◆ **About this task**: Up to and including the line with "JRE MALL ショッピング (160, 157)", return every line from the start of the entries below exactly.

◆ **Records to process**:
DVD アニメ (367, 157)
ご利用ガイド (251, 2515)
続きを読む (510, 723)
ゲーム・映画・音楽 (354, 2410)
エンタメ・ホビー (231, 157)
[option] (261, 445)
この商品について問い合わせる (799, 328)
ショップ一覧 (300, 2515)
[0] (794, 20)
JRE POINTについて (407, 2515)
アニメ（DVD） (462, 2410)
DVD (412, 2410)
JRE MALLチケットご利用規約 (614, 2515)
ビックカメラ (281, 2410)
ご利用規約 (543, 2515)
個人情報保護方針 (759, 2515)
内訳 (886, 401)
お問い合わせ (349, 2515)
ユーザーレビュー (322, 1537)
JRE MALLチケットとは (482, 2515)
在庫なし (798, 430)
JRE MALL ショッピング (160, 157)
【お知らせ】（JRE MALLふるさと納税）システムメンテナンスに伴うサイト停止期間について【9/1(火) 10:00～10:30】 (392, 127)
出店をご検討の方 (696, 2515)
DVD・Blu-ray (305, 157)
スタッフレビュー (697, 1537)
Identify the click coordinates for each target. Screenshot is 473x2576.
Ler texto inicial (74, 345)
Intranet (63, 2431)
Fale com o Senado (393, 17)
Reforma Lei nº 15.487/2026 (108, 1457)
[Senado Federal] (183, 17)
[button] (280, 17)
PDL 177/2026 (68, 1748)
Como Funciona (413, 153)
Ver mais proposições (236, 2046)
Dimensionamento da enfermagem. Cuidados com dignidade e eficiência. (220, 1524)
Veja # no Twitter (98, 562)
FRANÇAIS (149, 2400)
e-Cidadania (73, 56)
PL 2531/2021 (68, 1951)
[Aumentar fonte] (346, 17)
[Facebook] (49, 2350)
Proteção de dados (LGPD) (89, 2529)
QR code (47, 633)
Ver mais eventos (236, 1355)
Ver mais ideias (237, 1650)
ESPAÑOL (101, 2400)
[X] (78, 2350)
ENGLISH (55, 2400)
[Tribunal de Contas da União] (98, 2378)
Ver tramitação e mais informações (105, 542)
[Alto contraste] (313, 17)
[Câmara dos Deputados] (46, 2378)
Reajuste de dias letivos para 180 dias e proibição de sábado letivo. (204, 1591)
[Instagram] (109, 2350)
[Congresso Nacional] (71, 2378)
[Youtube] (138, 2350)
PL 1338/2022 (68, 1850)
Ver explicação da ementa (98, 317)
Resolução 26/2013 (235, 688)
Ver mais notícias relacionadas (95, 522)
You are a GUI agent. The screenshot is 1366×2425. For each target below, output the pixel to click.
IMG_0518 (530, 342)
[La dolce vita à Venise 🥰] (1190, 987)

◆ **Answer for the task**:
DVD アニメ (367, 157)
ご利用ガイド (251, 2515)
続きを読む (510, 723)
ゲーム・映画・音楽 (354, 2410)
エンタメ・ホビー (231, 157)
[option] (261, 445)
この商品について問い合わせる (799, 328)
ショップ一覧 (300, 2515)
[0] (794, 20)
JRE POINTについて (407, 2515)
アニメ（DVD） (462, 2410)
DVD (412, 2410)
JRE MALLチケットご利用規約 (614, 2515)
ビックカメラ (281, 2410)
ご利用規約 (543, 2515)
個人情報保護方針 (759, 2515)
内訳 (886, 401)
お問い合わせ (349, 2515)
ユーザーレビュー (322, 1537)
JRE MALLチケットとは (482, 2515)
在庫なし (798, 430)
JRE MALL ショッピング (160, 157)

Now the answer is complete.